Titian, Pope Paul III, 1543, oil on canvas, 106 x 85 cm., Museo di Capodimonte, Naples

Pope Paul III succeeded Clement VII in 1534 and inherited the papacy at a deeply turbulent time for Rome and the Catholic Church as a whole. Rome had been sacked only seven years earlier and the Catholic Church was grappling with the Protestant Reformation that had been sweeping Europe for the previous decade. In 1545 Paul III convened the Council of Trent which, in its eighteen-year sitting, would clarify the Catholic Church’s doctrine in the face of spreading Protestantism. This Catholic Counter-Reformation would not only deal with matters theological but also provide guidelines for the iconography of religious art, something Lutherans found deeply suspicious.

Titian was perhaps the greatest portraitist working on the Italian peninsula during the early-mid 16th century. His skills were put to effective use in this portrait – the Pope is shown as weary and embattled, and although many have compared this picture to Raphael’s portrait of Julius II, Paul III here looks defiantly at the viewer, a deviation from Raphael’s more meditative depiction.

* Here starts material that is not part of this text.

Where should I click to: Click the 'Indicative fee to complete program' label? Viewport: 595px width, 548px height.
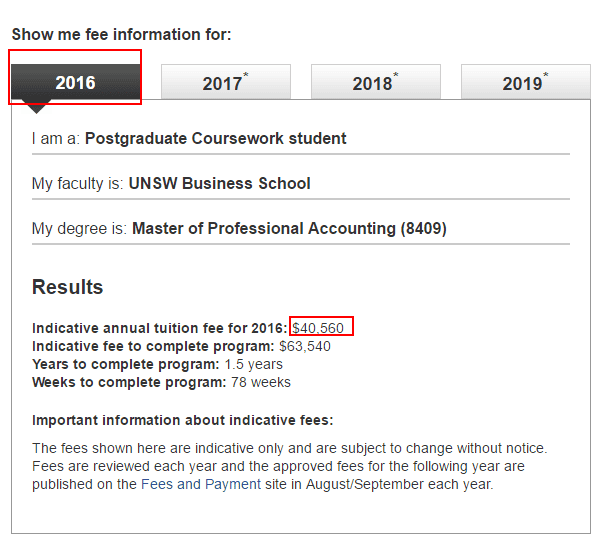point(153,346)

Attributed to Caravaggio, Pope Paul V, c. 1605-06, oil on canvas, 203 x 119 cm., Borghese Collection, Rome

Caravaggio needs no introduction here – his dramatic, emotional, and often shocking paintings are the bridge between the 16th-century Counter-Reformation and the theatre of the 17th-century Italian Baroque. What he is not known for, however, is rather staid portraiture, of which this painting is an example. Caravaggio’s biographer, Giovanni Bellori, wrote in his Life of the artist, that Pope Paul V sat to the painter, who executed a seated portrait. If Caravaggio were to have painted such a picture it would have had to have been in either 1605 or 1606, as Paul V was elected in 1605 and Caravaggio had fled Rome by the summer of 1606 having killed Ranuccio Tomassoni in a brawl.

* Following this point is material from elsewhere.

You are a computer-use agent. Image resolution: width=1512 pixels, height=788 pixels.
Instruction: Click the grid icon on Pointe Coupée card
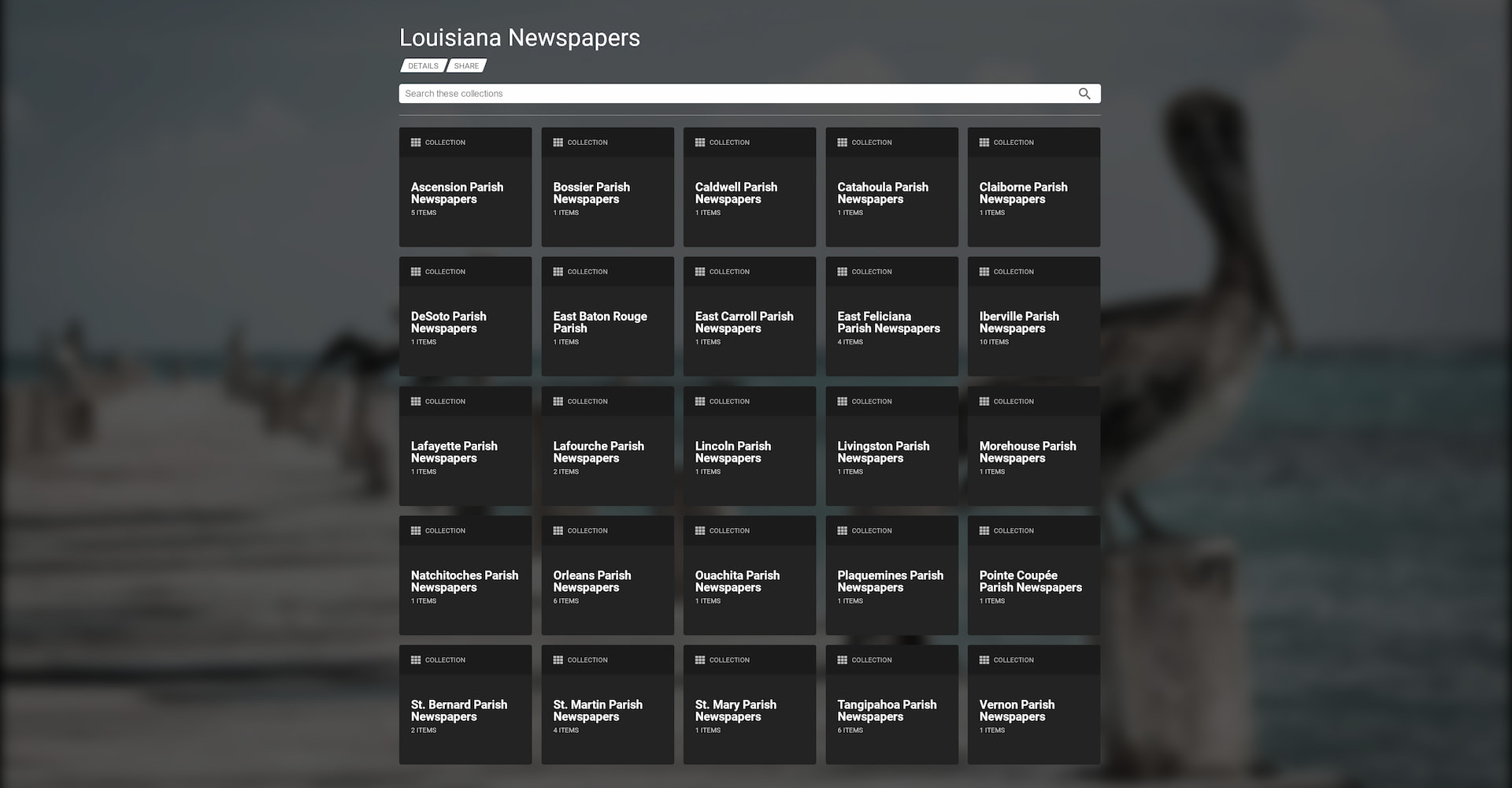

But was this portrait painted by Caravaggio? The jury is still out. Many have suggested that the composition of the picture is too bland and static for an artist of Caravaggio’s virtuosity. However, others have pointed out that the pose and composition would have been dictated to the artist and therefore Caravaggio cannot be held responsible for its uninspiring nature. The picture was first recorded in the Borghese Collection in 1650 where it remains today. This is a point in favour of the attribution given the Cardinal Scipione Borghese was a major patron of Caravaggio’s, indeed, many of his most celebrated canvases are still to be found in his Roman Villa Borghese.

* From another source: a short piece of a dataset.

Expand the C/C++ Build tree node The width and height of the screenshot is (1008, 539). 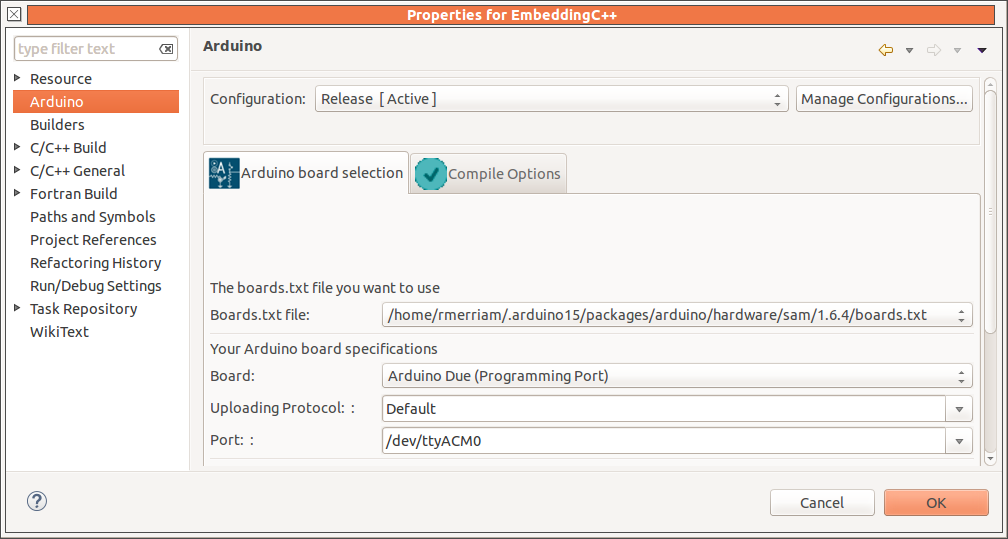18,148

Diego Velázquez, Pope Innocent X, 1649-50, oil on canvas, 141 x 119 cm., Galleria Doria Pamphilij

Often considered Velázquez’s greatest portrait, his depiction of Pope Innocent X only gained the fame and recognition it deserves relatively recently. The portrait was painted during a trip made by Velázquez to Italy, from his native Spain. Pope Innocent X was initially reticent about the idea of being painted by the Spaniard and doubted his abilities as a portraitist. It was only after Velázquez produced his portrait of his enslaved studio assistant, Juan de Pareja (now in the Metropolitan Museum of Art, New York), that he convinced the Pope that he was up to the task. The portrait is the most roughly painted on this list, Velázquez uses thick brushstrokes to build up the whites and reds of the Pope’s vestments and to bring his ruddy face to life. The sitter looks at the viewer with an enquiring, even menacing, gaze.

The portrait was kept from public view for at least two centuries before coming to wide notice as a masterpiece by the artist. It is perhaps equally famous as the model for Francis Bacon’s series of around fifty paintings he made after Velazquez’s original, all of which distort the figure of the Pope, and often show him demonically screaming.